Compliance aziendale ed Intelligenza Artificiale: le nuove prospettive della responsabilità dell’ente
L’evoluzione dell’intelligenza artificiale sta profondamente trasformando l’organizzazione aziendale, i processi produttivi e le modalità decisionali, comportando non solo opportunità di efficientamento ma anche nuovi rischi di commissione di reati. Ecco perché si parla sempre più spesso di integrazione tra AI governance e Modello 231, del ruolo che l’intelligenza artificiale può assumere all’interno della governance aziendale, in un’ottica di prevenzione del rischio penale.
In tema di compliance aziendale, infatti, l’intelligenza artificiale, pur non essendo soggetto di diritto, può generare condotte penalmente rilevanti attraverso decisioni automatizzate, e costituire, quindi, un concreto ed effettivo fattore di rischio giuridico-organizzativo per le imprese. Ne deriva la necessità di adottare protocolli specifici che permettano di mappare il rischio tecnologico e tracciare le decisioni prese dall’algoritmo al fine di evitare che l’ente possa rispondere, ai sensi del D.Lgs. 231/01, di reati commessi nel suo interesse o vantaggio qualora non abbia posto in essere azioni tese a prevenire o prevedere i rischi legati ad uso improprio dell’IA.
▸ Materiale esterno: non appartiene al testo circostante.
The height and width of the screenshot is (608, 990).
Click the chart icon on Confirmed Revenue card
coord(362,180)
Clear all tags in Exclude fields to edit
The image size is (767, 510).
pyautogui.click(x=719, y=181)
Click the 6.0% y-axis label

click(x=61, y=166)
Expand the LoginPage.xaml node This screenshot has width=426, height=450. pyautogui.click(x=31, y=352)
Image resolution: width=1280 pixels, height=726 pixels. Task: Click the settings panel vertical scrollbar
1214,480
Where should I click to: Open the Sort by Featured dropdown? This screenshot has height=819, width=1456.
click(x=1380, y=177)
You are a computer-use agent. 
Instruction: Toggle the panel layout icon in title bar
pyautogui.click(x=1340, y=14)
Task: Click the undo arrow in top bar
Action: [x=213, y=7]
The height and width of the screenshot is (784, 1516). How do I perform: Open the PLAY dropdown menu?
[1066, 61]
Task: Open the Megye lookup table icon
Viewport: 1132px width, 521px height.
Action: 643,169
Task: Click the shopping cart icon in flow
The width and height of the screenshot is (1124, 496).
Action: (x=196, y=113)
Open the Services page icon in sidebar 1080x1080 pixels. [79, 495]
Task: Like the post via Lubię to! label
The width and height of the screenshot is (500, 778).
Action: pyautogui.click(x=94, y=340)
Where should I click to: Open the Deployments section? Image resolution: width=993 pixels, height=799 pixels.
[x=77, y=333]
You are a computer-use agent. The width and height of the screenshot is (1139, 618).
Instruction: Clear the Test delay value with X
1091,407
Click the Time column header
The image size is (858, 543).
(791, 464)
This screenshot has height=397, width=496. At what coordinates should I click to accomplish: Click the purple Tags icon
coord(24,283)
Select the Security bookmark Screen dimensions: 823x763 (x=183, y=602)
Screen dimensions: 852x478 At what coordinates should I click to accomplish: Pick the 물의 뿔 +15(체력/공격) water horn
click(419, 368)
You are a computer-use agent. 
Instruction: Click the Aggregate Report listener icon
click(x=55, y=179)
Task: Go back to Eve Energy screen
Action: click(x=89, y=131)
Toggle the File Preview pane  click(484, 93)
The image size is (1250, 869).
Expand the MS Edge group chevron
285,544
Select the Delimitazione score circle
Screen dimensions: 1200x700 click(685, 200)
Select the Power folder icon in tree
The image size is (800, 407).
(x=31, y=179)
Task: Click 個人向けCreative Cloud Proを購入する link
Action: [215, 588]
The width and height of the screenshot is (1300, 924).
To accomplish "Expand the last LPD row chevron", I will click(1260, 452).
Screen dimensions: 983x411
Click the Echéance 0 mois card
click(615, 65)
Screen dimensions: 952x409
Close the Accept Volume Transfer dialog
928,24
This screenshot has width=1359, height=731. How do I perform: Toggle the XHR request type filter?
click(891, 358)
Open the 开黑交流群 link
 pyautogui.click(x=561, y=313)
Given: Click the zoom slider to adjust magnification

A tal proposito il Disegno di Legge sull’intelligenza artificiale, attuativo dell’AI Act (Regolamento UE 2024/1689), si propone di promuovere un uso responsabile, trasparente e antropocentrico dell’IA. Il DDL introduce, infatti, tra le novità più rilevanti, nuove aggravanti comuni e specifiche per reati commessi con l’ausilio dell’Intelligenza Artificiale, nonché fattispecie penali autonome legate alla diffusione illecita di contenuti generati da tali sistemi, idonei ad allargare anche il novero dei reati presupposto del Decreto 231. La normativa, soprattutto per i sistemi “ad alto rischio”, prevede specifici obblighi stringenti di trasparenza, documentazione, valutazione delle conformità, supervisione umana, obblighi che si affiancano agli adempimenti dettati in tema di privacy e sicurezza sul lavoro, e che incidono direttamente sull’operatività ed efficienza dei modelli organizzativi previsti dal D.Lgs. 231/01.
L’intelligenza artificiale, infatti, soprattutto se impiegata in ambiti decisionali (selezione del personale, pricing, profilazione, gestione documentale, controllo di qualità), espone l’ente a responsabilità indirette ma concrete, dove il confine tra errore tecnico e colpa organizzativa diventa labile. Molteplici sono le ipotesi di reato presupposto che possono collegarsi ad un uso improprio, distorto o negligente dell’IA in contesti aziendali: violazioni in materia di sicurezza sul lavoro (art. 25-septies) come incidenti causati da algoritmi (es. guida autonoma), reati informatici (art. 24-bis), trattamento illecito di dati personali (art. 24), frodi commerciali, reati contro la pubblica amministrazione, discriminazioni in fase di assunzione, generazione di decisioni commerciali dannose, manipolazione di mercato tramite IA, uso illecito nei processi produttivi o decisionali.
Da qui la necessità per le aziende di adottare un Modello 231 aggiornato che preveda un risk assessment specifico per le tecnologie IA, e quindi: mappare tutti i processi aziendali che utilizzano, sviluppano o integrano soluzioni IA; individuare i rischi correlati a ciascun uso (es. rischio di discriminazione, errata classificazione, esposizione a manipolazioni); definire protocolli operativi specifici sui rischi legati all’IA; predisporre meccanismi di controllo trasparente e verificabile delle decisioni algoritmiche. Questi protocolli devono essere documentati, aggiornati e accessibili, per consentire un monitoraggio continuo e verificabile, anche in sede ispettiva o giudiziaria.
La IA, inoltre, attesa la sua pregnante interazione con i sistemi aziendali, ove utilizzata, deve costituire oggetto di specifica formazione obbligatoria, soprattutto per i soggetti apicali, il team di sviluppo e IT, direzione HR e compliance, fornitori e partner tecnologici.
In definitiva l’integrazione di tecnologie basate sull’IA nei contesti aziendali implica, necessariamente, una revisione sostanziale dei Modelli Organizzativi e di Gestione previsti dal d.lgs. 231/2001, i quali devono essere aggiornati per intercettare i profili di rischio di commissione di reati attraverso strumenti di intelligenza artificiale, integrandoli con specifici protocolli di controllo sull’uso dell’IA e prevedendo una formazione ah hoc del personale e verifiche periodiche dell’efficacia delle misure adottate.